Она положила мою голову на место и вышла из палаты. В этой даме чувствовались подлинный дух и пламя; мне это понравилось. Я перекатился в лужу собственной крови, замочив пижаму. Пусть знает.

Флоренс Найтингейл вернулась с другой садисткой, они посадили меня на стул и отволокли на нем через всю палату до кровати.

– Слишком много шума, будьте вы прокляты! – сказал старик.
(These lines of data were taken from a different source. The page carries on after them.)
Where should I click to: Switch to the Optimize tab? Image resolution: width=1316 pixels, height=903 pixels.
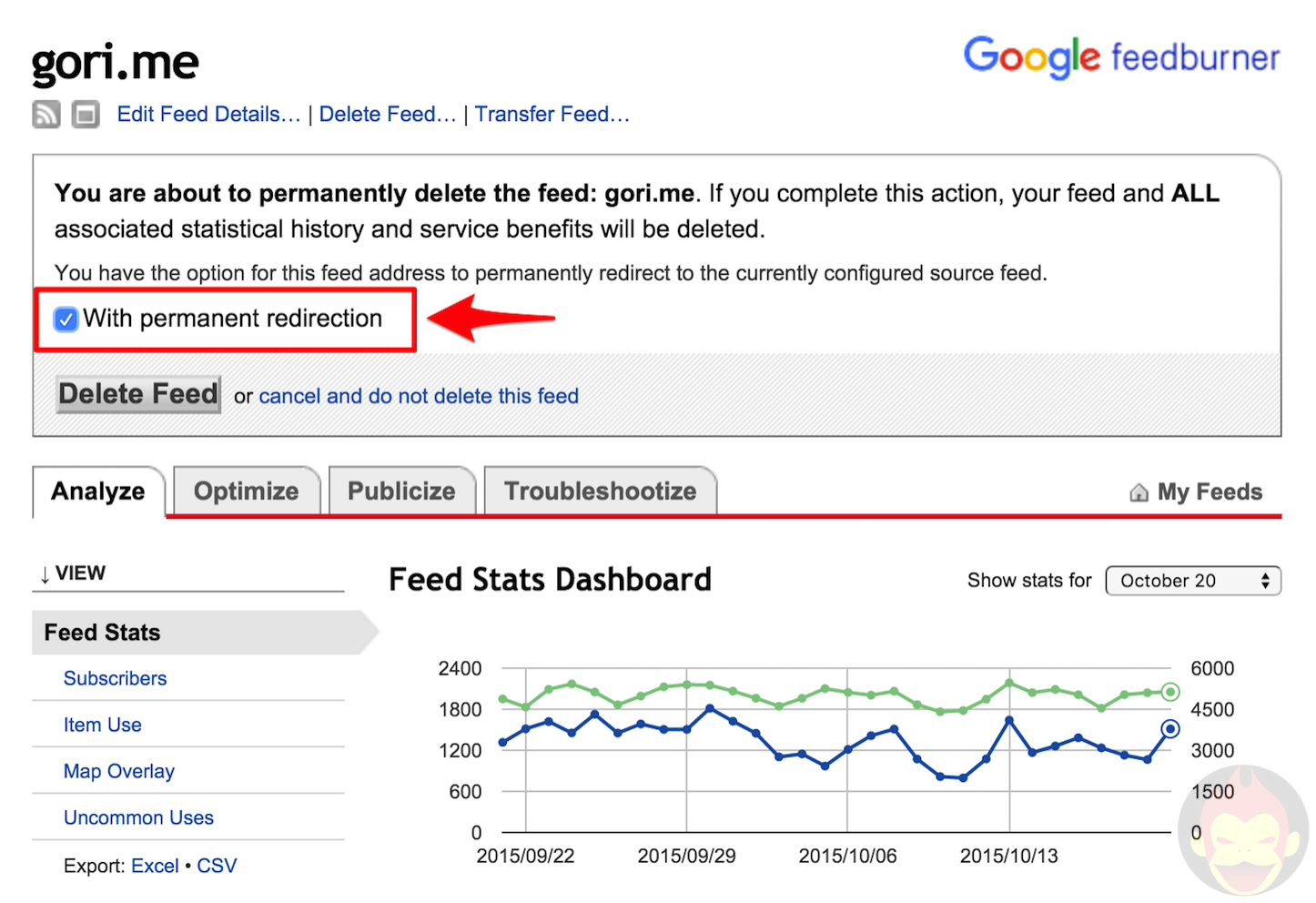(x=246, y=492)
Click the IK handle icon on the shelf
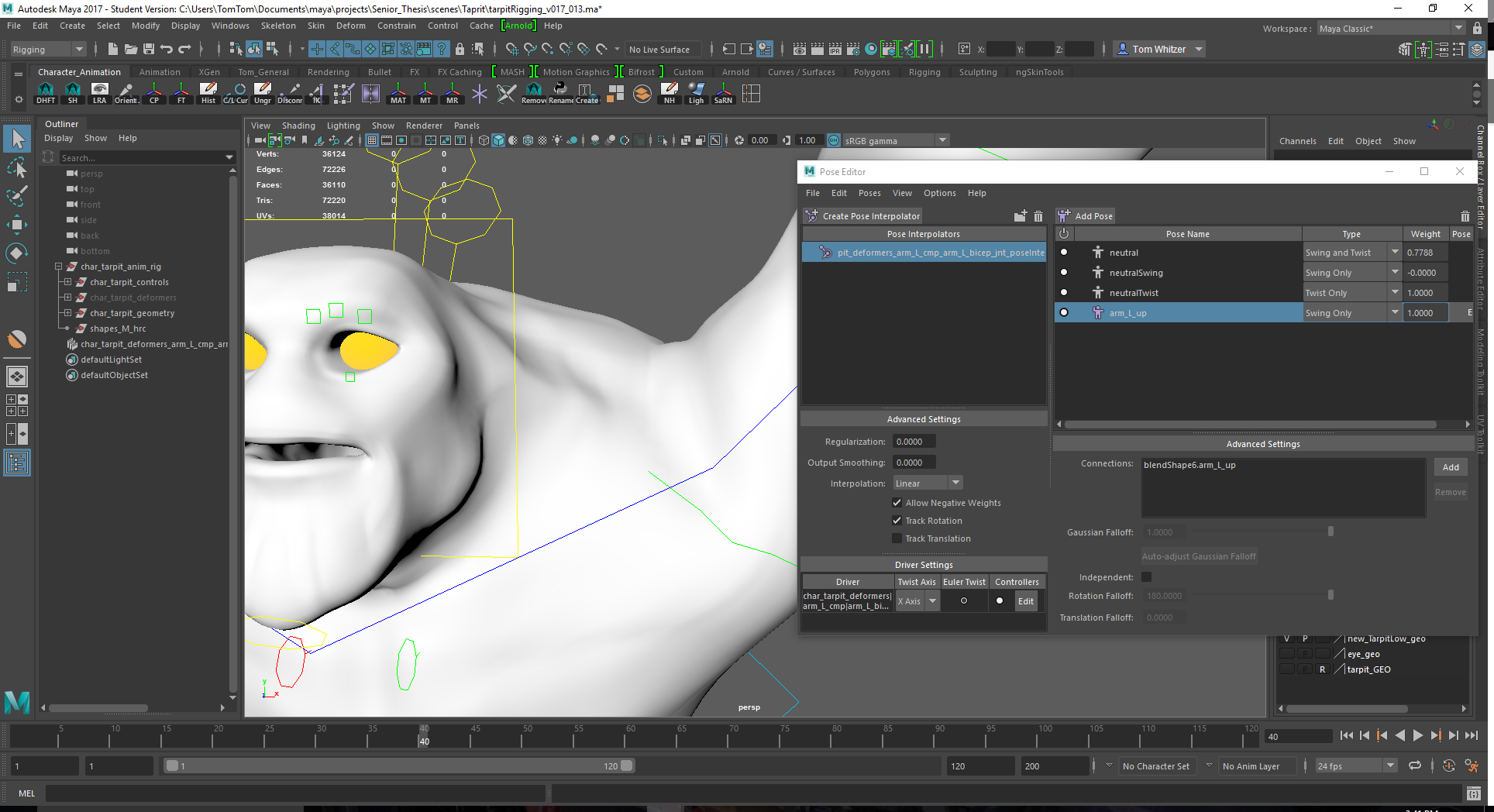The width and height of the screenshot is (1494, 812). (316, 94)
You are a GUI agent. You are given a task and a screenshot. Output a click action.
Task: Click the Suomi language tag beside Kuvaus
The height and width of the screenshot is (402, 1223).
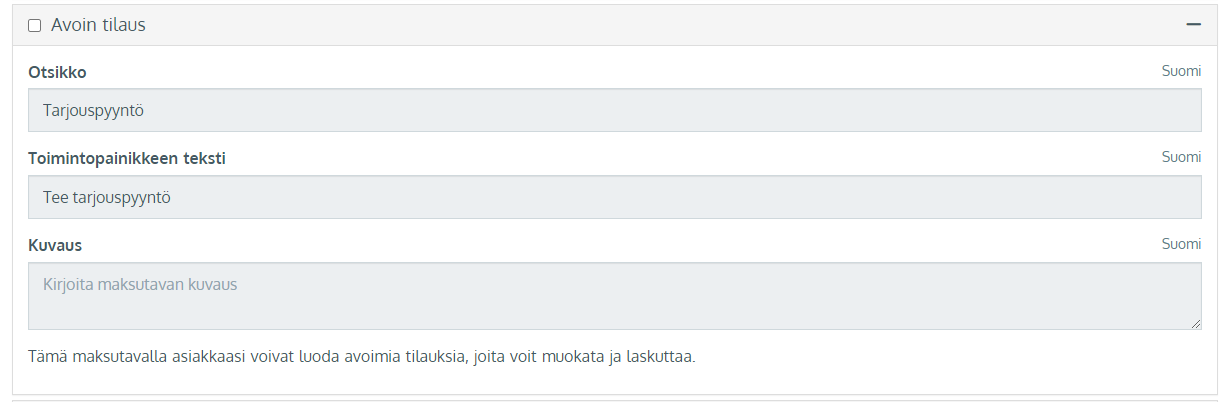tap(1181, 245)
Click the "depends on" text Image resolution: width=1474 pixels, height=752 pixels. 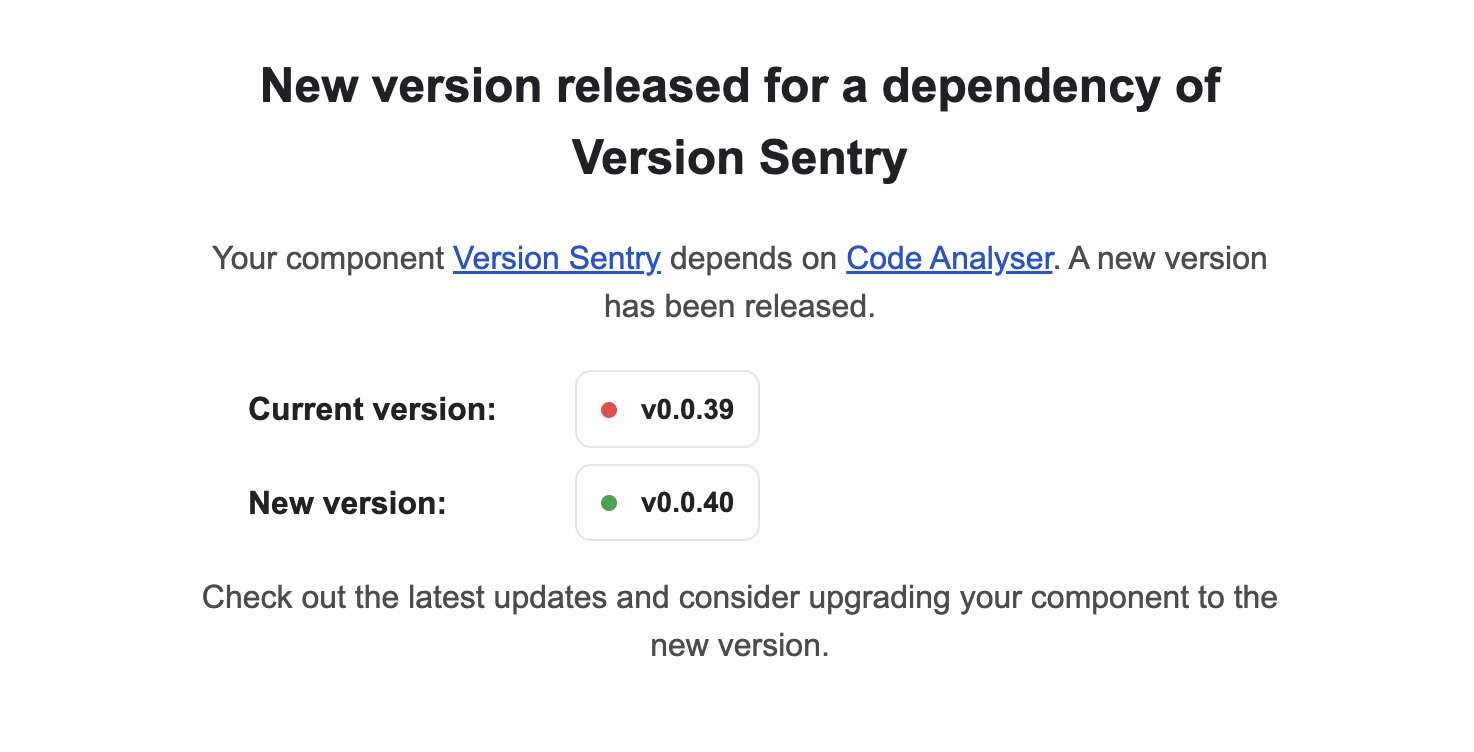[753, 258]
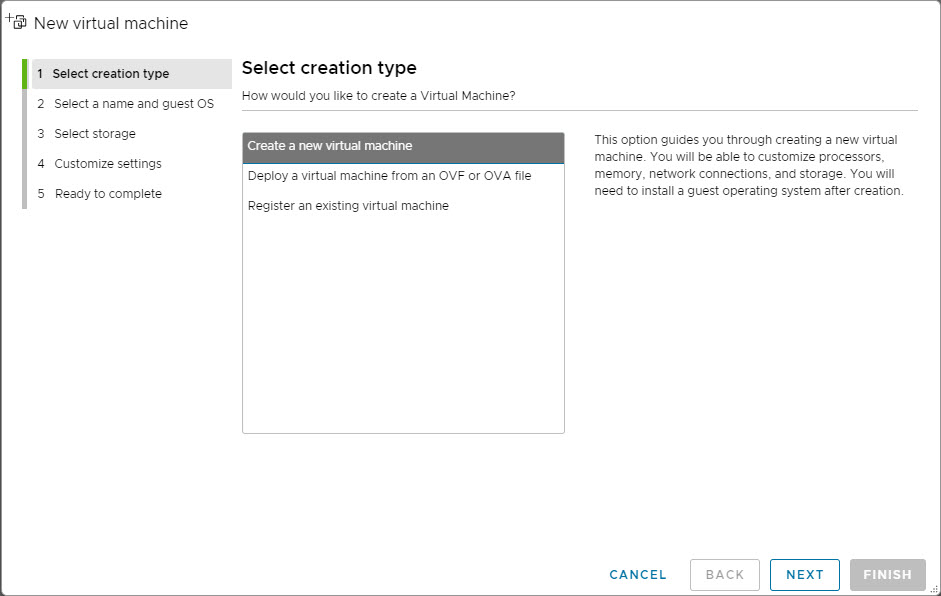Click the BACK button

(724, 574)
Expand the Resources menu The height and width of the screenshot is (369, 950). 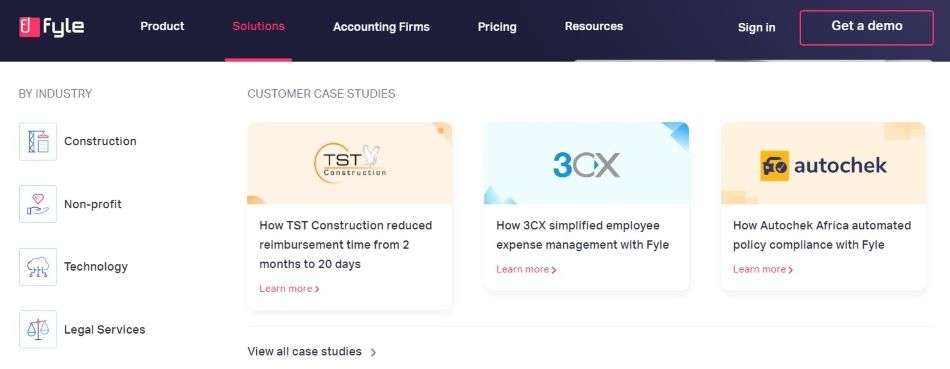click(x=594, y=27)
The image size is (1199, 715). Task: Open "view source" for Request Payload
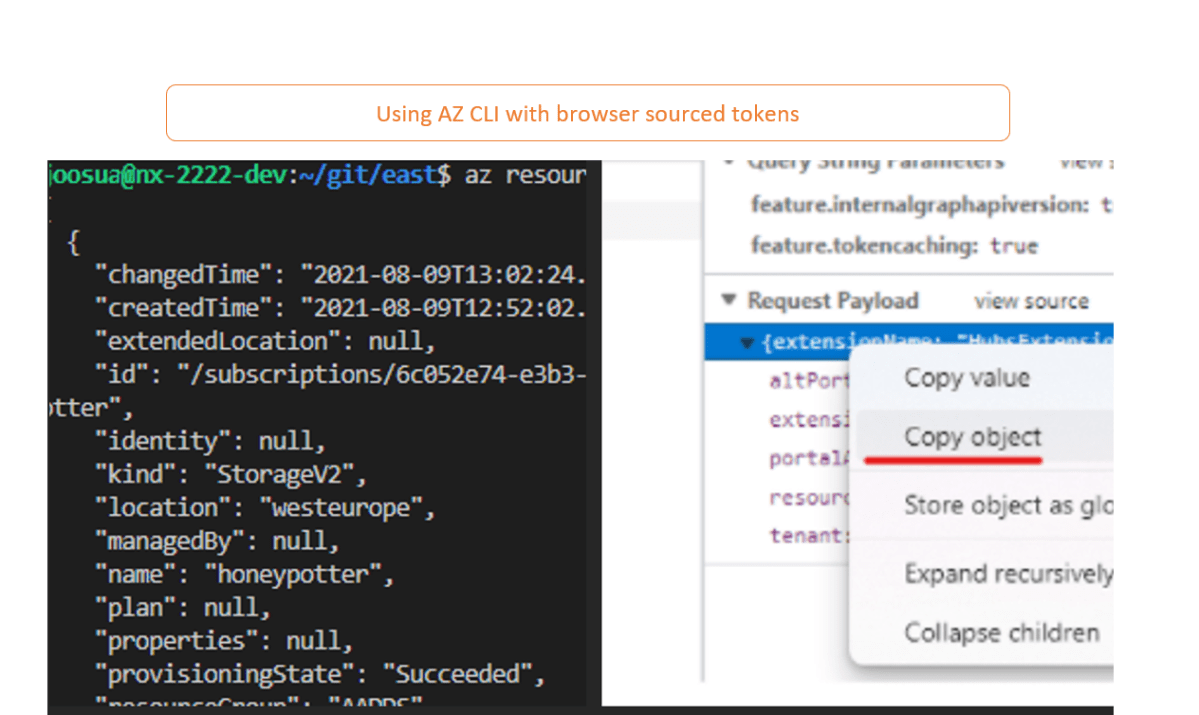pyautogui.click(x=1030, y=301)
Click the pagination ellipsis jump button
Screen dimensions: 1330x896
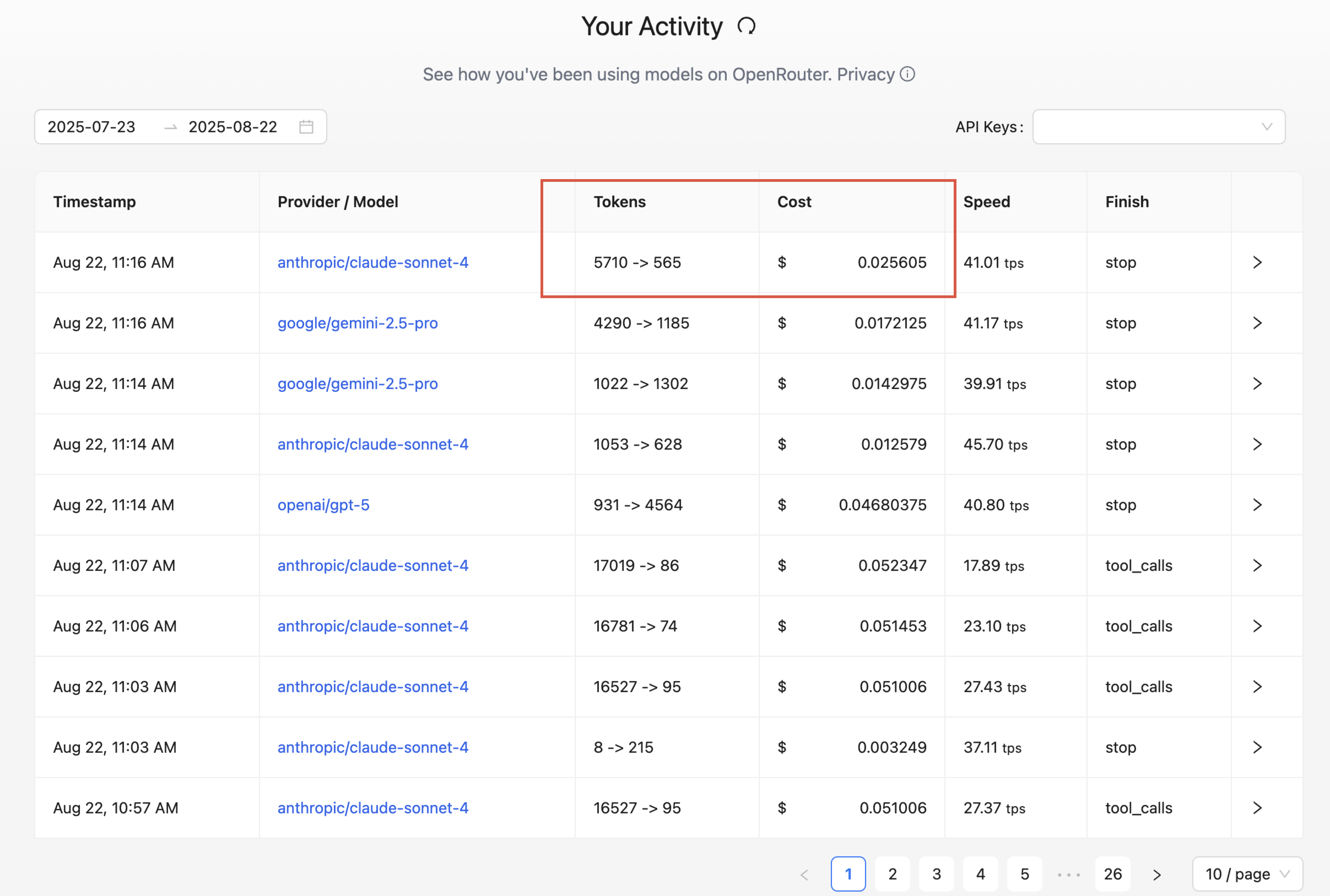coord(1068,874)
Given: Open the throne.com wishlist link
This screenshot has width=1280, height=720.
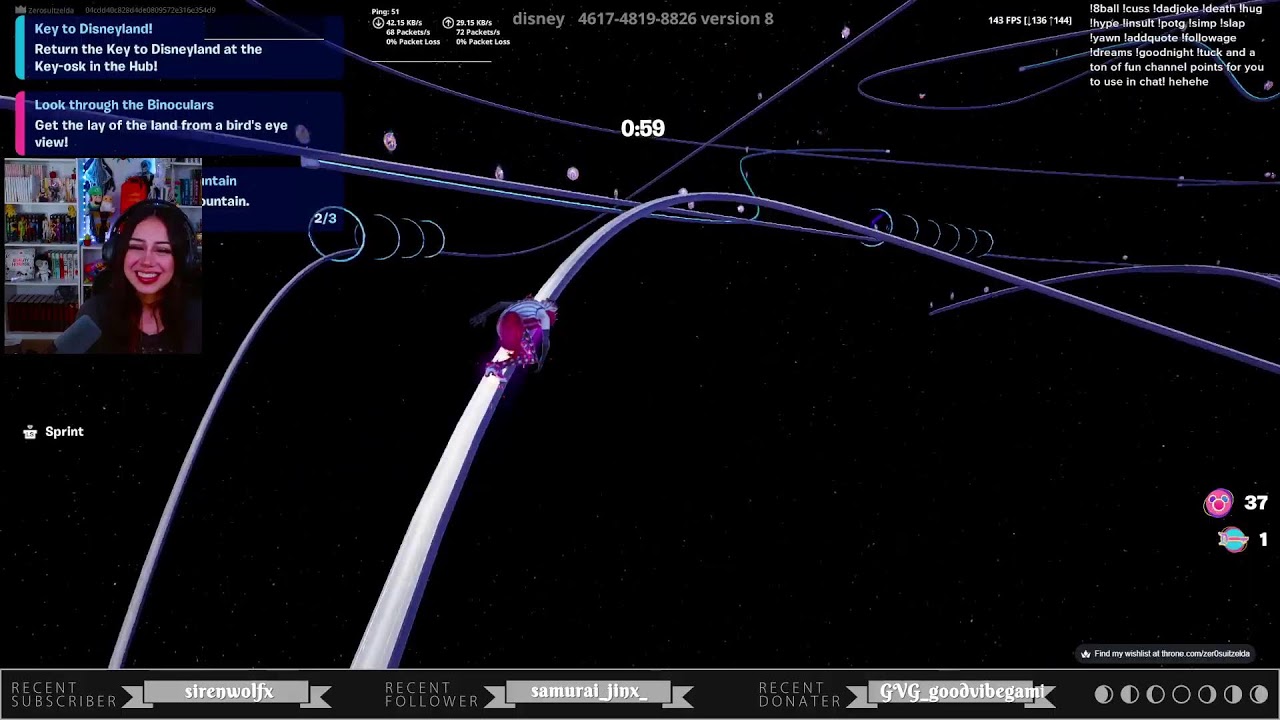Looking at the screenshot, I should point(1171,654).
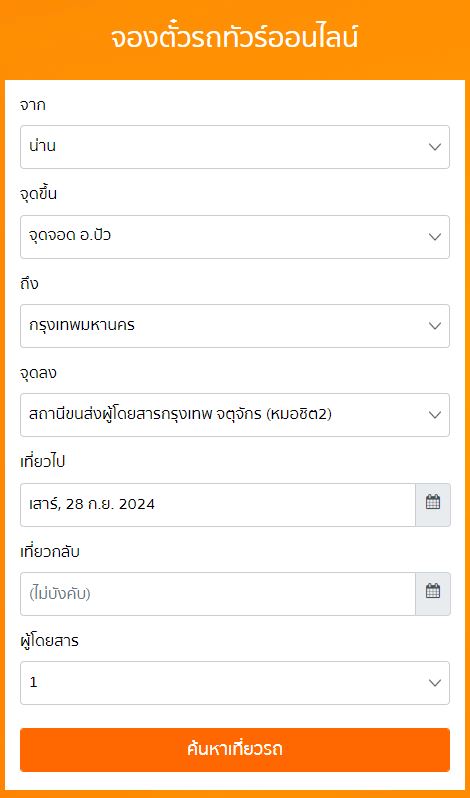The width and height of the screenshot is (470, 798).
Task: Click the departure date field เสาร์, 28 ก.ย. 2024
Action: pyautogui.click(x=218, y=505)
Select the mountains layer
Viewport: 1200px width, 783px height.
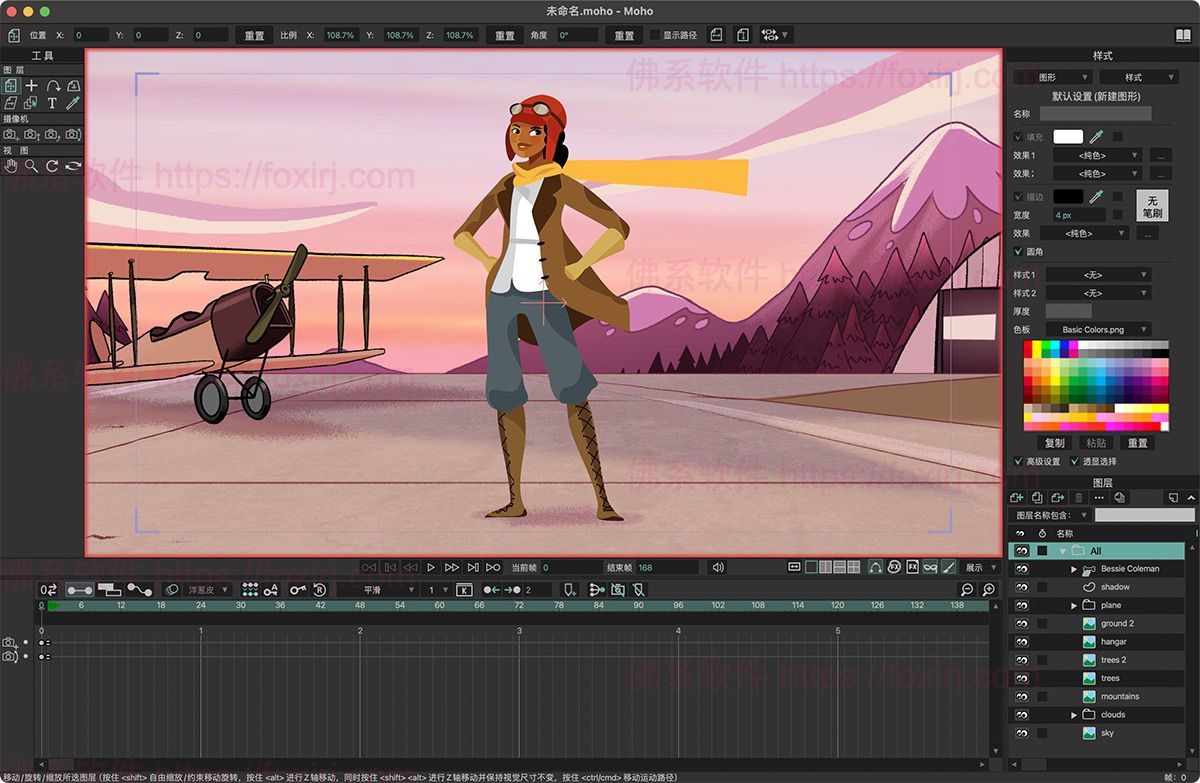[x=1119, y=697]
Он был прав.

Они водрузили меня обратно на кровать, и Флоренс поставила бортик на место.

– Сукин сын, – сказала она. – Сиди теперь тут, или в следующий раз я на тебя лягу.

– Отсоси у меня. – ответил я. – Отсоси перед уходом.

Она перегнулась через перильца и посмотрела мне в лицо. У меня очень трагическое лицо. Некоторых теток привлекает. Глаза ее были широко открыты и страстны, и смотрели прямо в мои. Я стянул с себя простыню и поднял подол пижамы. Она плюнула мне в лицо и вышла...

Потом передо мной возникла старшая медсестра.

– Мистер Буковски, – сказала она, – мы не можем дать вам кровь. У вас нет кровяного кредита.

Она улыбнулась. Она сообщала, что мне позволят умереть.

– Хорошо, – ответил я.

– Вы хотите увидеть священника?

– Зачем?

– На вашей карте допуска значится, что вы католик.

– Я просто так записался.

– Почему?

– Раньше был. Если писать "нерелигиозен", всегда задают слишком много вопросов.

– Вы у нас проходите как католик, мистер Буковски.

– Слушайте, мне трудно разговаривать. Я умираю. Ладно, ладно, католик я, пусть будет по-вашему.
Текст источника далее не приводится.